As shown in above results, subjects who were primed with FC followed by additional vaginal prostaglandins after 48 h, had a high chance of getting a vaginal delivery (65%). We had to deflate FC at 48 h in 16 subjects (29%) with a total vaginal delivery rate of 79%. Ekele and Isah reported that most women (95%) would have expelled FC spontaneously within 72 h of insertion and a 91% vaginal delivery rate [21]. According to our results nulliparous women reported 25/32, 78% vaginal delivery rate. Study done in Australia among nulliparous women had reported 45/110, 41% of spontaneous vaginal delivery rate [7]. Nevertheless, as a conclusion of this trial they have mentioned that labour induction in nullipara with unfavourable cervices results in high caesarean delivery rates [7]. Although all methods (double balloon, single balloon and prostaglandin) in this study had similar efficacy, the single balloon catheter had offered the best combination of safety and patient comfort [7]. In our study, subjects who have completed 41 weeks of gestation with otherwise uncomplicated pregnancies and who were primed with FC alone (21/32) had reported 83% rate of vaginal delivery. Amongst who have completed 41 weeks, there were 15 nulliparous women reporting 13/15, 87% of vaginal delivery rate. This indicates that FC is a good option for the subjects with completed 41 weeks and especially nulliparous women in our unit.

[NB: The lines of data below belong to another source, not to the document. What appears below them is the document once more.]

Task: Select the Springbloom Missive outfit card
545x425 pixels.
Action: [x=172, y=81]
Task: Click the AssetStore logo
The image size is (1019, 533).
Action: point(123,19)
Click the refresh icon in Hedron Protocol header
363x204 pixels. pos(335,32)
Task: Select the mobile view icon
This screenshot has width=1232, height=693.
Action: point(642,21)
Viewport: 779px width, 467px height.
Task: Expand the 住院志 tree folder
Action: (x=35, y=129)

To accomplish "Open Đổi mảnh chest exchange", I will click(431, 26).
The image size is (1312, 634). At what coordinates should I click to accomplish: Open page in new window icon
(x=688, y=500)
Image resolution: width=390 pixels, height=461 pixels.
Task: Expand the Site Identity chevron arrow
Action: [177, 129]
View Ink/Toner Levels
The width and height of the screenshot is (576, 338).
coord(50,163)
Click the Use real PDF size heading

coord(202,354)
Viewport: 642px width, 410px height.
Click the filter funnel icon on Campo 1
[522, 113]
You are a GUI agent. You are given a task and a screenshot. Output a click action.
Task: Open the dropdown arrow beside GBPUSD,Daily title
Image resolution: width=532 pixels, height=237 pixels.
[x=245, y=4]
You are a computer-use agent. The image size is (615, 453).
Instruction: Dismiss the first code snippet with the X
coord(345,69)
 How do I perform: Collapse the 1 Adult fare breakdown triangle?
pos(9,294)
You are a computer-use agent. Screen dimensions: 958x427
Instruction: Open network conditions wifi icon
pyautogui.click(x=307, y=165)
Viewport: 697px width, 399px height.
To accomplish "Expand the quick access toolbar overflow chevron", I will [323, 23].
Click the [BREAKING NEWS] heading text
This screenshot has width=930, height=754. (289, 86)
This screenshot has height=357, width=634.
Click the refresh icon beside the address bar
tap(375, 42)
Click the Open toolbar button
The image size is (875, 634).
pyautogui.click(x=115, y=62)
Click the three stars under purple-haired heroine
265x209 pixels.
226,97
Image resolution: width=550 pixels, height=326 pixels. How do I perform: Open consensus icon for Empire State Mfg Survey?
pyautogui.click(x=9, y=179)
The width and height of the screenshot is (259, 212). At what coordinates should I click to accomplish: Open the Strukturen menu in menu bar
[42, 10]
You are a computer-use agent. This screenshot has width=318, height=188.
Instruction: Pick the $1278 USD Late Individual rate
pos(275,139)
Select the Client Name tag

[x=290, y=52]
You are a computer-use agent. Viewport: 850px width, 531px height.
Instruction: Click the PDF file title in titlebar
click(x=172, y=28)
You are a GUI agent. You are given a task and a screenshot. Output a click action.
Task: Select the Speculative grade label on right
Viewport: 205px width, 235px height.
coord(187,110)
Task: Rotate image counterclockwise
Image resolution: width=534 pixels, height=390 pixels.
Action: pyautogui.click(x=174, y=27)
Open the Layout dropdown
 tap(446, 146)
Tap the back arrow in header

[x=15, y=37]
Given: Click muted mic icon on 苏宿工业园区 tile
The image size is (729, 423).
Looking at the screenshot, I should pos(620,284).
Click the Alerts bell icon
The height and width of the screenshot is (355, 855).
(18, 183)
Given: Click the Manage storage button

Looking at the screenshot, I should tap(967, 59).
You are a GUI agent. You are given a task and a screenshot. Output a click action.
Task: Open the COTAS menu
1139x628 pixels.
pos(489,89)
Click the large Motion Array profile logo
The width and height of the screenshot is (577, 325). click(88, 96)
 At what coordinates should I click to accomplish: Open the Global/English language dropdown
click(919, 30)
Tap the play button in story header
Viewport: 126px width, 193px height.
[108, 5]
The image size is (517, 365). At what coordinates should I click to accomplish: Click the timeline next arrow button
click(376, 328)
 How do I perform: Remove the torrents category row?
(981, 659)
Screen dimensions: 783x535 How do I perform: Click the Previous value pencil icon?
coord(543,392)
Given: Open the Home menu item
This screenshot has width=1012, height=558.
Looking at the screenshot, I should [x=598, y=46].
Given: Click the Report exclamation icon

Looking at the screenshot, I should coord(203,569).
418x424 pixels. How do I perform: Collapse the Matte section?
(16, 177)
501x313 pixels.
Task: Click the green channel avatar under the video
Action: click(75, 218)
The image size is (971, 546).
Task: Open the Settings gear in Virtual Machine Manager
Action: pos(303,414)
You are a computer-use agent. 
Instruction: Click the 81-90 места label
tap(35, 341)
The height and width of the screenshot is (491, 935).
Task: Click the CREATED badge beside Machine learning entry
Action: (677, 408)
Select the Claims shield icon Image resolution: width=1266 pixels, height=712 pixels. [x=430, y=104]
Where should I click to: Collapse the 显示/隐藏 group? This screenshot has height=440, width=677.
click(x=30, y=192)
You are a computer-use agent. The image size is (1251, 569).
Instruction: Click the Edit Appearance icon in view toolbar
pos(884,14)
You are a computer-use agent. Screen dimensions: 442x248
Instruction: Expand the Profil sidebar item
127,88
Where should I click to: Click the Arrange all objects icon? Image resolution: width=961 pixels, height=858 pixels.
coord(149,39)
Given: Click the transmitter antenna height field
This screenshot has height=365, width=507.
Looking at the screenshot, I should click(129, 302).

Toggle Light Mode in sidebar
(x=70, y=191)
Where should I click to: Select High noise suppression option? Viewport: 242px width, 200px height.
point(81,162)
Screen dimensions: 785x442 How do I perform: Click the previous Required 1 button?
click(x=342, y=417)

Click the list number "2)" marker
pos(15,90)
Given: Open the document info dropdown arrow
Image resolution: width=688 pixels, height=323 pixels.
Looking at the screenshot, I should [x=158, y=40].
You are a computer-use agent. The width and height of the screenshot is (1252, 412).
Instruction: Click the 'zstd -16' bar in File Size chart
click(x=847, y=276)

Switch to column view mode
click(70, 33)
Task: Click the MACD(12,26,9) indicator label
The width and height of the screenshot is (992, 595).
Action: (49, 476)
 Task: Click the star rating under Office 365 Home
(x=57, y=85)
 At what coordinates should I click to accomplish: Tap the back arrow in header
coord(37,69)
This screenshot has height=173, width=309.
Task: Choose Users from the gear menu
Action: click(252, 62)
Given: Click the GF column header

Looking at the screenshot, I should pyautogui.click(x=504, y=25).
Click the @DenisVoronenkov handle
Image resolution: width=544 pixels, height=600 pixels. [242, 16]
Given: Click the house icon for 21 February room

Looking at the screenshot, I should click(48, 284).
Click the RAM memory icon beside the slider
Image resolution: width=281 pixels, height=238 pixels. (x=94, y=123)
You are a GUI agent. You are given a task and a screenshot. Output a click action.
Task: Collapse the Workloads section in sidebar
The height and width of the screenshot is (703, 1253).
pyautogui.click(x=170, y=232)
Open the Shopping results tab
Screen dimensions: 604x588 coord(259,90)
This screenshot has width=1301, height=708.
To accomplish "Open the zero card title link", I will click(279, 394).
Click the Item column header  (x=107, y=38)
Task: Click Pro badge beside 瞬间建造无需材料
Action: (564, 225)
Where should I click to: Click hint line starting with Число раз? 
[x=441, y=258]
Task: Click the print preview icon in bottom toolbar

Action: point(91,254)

However, a recent retrospective cohort study comparing nulliparous women with uncomplicated post term pregnancies with FC induction versus spontaneous labour has shown that Foley induction resulted in a sixfold increase in risk of caesarean section rate (odds ratio 6.2) [22]. But among parous women it was low and not significant [22]. In our study, we did not have a control group to compare. A recent Sri Lankan trial conducted among women with uncomplicated singleton pregnancies with 40 weeks and 6 days, has also shown that intracervical FC for 24 h was better than two doses of 25 μg misoprostol administered orally 4 h apart, for pre induction cervical ripening in these prolonged pregnancies [23]. There FC has shown to be effective for both nulliparous and multiparous giving higher MBS and lower caesarean section rate. In our study, subjects who needed Foley only have a lesser chance of getting a caesarean section compared to those subjects who needed Foley followed by prostaglandin (relative risk = 0.40, 95% CI = 0.15–1.09, P = 0.09). Although this is not statistically significant, the trend seen is biologically plausible, and might be confirmed with a larger sample size and greater statistical power.
Overall 53/56, 95% had mild or no discomfort with FC cervical priming indicating that FC has a good patient satisfaction. The only available study reporting patient satisfaction for FC using visual analogue scales (0–10) has shown that FC had best patient comfort during insertion and ripening phase both [7]. In this study prostaglandin and FC had similar pain scores during insertion whereas during ripening phase FC had greater patient comfort than prostaglandins (pain score > 4, 36% in FC group vs 63% in prostaglandin group, P < 0.001) [7].